■ **Directions for this task**: Could you rewrite the records below with "Customer Portal" replaced by "Client Portal" and nothing else changed, leaving the pictures out of your answer?

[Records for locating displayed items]
* * *

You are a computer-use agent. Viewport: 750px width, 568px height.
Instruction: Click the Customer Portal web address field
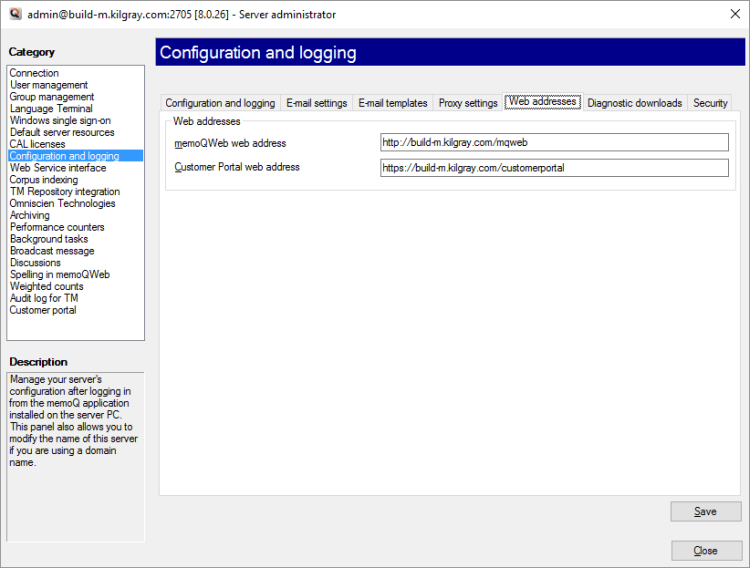pyautogui.click(x=554, y=168)
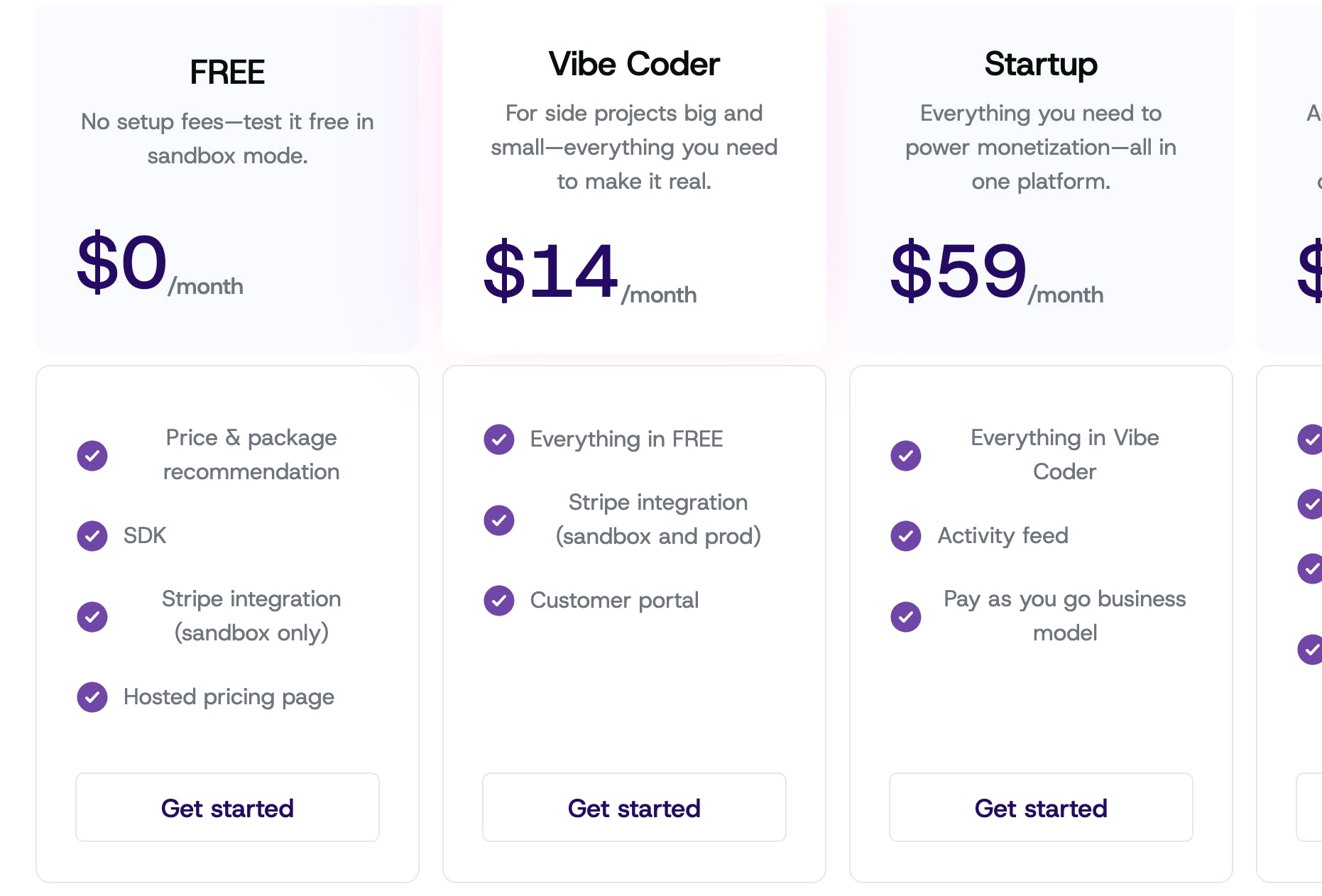The image size is (1322, 896).
Task: Click checkmark icon beside Price & package recommendation
Action: click(92, 455)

* * *

■ **Full solution**:
You are a computer-use agent. Viewport: 750px width, 568px height.
Instruction: Click the Client Portal web address field
pyautogui.click(x=554, y=168)
The image size is (1322, 896).
Task: Click checkmark icon beside Price & package recommendation
Action: click(92, 455)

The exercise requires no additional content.